__Set problem__:
Return each of the following records line for line, with no changes.

__Input for this task__:
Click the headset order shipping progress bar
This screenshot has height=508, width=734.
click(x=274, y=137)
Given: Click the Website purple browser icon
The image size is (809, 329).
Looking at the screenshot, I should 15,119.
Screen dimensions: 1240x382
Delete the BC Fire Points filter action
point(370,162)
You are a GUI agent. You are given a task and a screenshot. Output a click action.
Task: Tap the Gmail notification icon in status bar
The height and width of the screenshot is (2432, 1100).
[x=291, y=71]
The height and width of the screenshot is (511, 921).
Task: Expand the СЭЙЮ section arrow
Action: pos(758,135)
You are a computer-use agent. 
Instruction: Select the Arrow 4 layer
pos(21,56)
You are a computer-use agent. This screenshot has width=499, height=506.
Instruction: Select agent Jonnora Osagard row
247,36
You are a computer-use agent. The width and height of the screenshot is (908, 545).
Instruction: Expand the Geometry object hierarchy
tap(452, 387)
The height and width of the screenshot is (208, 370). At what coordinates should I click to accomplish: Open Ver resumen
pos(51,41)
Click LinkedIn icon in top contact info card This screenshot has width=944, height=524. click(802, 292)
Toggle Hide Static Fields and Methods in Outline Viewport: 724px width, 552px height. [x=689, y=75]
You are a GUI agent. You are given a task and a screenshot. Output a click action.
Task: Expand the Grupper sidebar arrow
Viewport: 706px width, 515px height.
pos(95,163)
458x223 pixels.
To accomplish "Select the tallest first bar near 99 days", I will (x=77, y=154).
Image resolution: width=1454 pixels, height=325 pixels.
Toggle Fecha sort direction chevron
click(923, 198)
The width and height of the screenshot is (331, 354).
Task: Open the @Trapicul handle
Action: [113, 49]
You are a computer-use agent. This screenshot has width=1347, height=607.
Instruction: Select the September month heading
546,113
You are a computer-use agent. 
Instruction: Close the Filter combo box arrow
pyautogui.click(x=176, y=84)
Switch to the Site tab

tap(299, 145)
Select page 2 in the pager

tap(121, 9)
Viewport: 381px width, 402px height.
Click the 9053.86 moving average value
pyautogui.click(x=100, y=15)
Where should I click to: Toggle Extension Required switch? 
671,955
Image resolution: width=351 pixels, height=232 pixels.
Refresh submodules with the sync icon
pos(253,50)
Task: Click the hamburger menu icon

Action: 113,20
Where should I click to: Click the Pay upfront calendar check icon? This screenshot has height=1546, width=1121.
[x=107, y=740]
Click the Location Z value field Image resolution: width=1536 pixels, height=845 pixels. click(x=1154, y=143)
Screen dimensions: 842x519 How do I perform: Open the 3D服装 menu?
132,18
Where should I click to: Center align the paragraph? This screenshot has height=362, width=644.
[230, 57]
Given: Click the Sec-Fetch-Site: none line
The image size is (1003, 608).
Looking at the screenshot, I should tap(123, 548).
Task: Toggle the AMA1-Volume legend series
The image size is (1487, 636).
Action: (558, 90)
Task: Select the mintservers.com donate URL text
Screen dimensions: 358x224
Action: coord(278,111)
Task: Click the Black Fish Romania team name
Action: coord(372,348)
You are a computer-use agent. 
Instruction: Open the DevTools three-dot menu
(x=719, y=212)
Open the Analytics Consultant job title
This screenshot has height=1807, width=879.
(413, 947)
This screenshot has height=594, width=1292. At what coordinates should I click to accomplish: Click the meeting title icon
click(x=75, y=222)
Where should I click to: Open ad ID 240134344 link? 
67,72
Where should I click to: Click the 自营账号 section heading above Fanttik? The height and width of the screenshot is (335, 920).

__Task answer__:
Click the headset order shipping progress bar
This screenshot has height=508, width=734.
click(x=274, y=137)
Given: Click the Website purple browser icon
The image size is (809, 329).
Looking at the screenshot, I should 15,119.
Screen dimensions: 1240x382
Delete the BC Fire Points filter action
point(370,162)
You are a GUI agent. You are given a task and a screenshot. Output a click action.
Task: Tap the Gmail notification icon in status bar
The height and width of the screenshot is (2432, 1100).
[x=291, y=71]
The height and width of the screenshot is (511, 921).
Task: Expand the СЭЙЮ section arrow
Action: pos(758,135)
You are a computer-use agent. 
Instruction: Select the Arrow 4 layer
pos(21,56)
You are a computer-use agent. This screenshot has width=499, height=506.
Instruction: Select agent Jonnora Osagard row
247,36
You are a computer-use agent. The width and height of the screenshot is (908, 545).
Instruction: Expand the Geometry object hierarchy
tap(452, 387)
The height and width of the screenshot is (208, 370). At what coordinates should I click to accomplish: Open Ver resumen
pos(51,41)
Click LinkedIn icon in top contact info card This screenshot has width=944, height=524. click(802, 292)
Toggle Hide Static Fields and Methods in Outline Viewport: 724px width, 552px height. [x=689, y=75]
You are a GUI agent. You are given a task and a screenshot. Output a click action.
Task: Expand the Grupper sidebar arrow
Viewport: 706px width, 515px height.
pos(95,163)
458x223 pixels.
To accomplish "Select the tallest first bar near 99 days", I will (x=77, y=154).
Image resolution: width=1454 pixels, height=325 pixels.
Toggle Fecha sort direction chevron
click(923, 198)
The width and height of the screenshot is (331, 354).
Task: Open the @Trapicul handle
Action: [113, 49]
You are a computer-use agent. This screenshot has width=1347, height=607.
Instruction: Select the September month heading
546,113
You are a computer-use agent. 
Instruction: Close the Filter combo box arrow
pyautogui.click(x=176, y=84)
Switch to the Site tab

tap(299, 145)
Select page 2 in the pager

tap(121, 9)
Viewport: 381px width, 402px height.
Click the 9053.86 moving average value
pyautogui.click(x=100, y=15)
Where should I click to: Toggle Extension Required switch? 
671,955
Image resolution: width=351 pixels, height=232 pixels.
Refresh submodules with the sync icon
pos(253,50)
Task: Click the hamburger menu icon

Action: 113,20
Where should I click to: Click the Pay upfront calendar check icon? This screenshot has height=1546, width=1121.
[x=107, y=740]
Click the Location Z value field Image resolution: width=1536 pixels, height=845 pixels. click(x=1154, y=143)
Screen dimensions: 842x519 How do I perform: Open the 3D服装 menu?
132,18
Where should I click to: Center align the paragraph? This screenshot has height=362, width=644.
[230, 57]
Given: Click the Sec-Fetch-Site: none line
The image size is (1003, 608).
Looking at the screenshot, I should tap(123, 548).
Task: Toggle the AMA1-Volume legend series
The image size is (1487, 636).
Action: (558, 90)
Task: Select the mintservers.com donate URL text
Screen dimensions: 358x224
Action: coord(278,111)
Task: Click the Black Fish Romania team name
Action: coord(372,348)
You are a computer-use agent. 
Instruction: Open the DevTools three-dot menu
(x=719, y=212)
Open the Analytics Consultant job title
This screenshot has height=1807, width=879.
(413, 947)
This screenshot has height=594, width=1292. At what coordinates should I click to accomplish: Click the meeting title icon
click(x=75, y=222)
Where should I click to: Open ad ID 240134344 link? 
67,72
Where should I click to: Click the 自营账号 section heading above Fanttik? The height and width of the screenshot is (335, 920).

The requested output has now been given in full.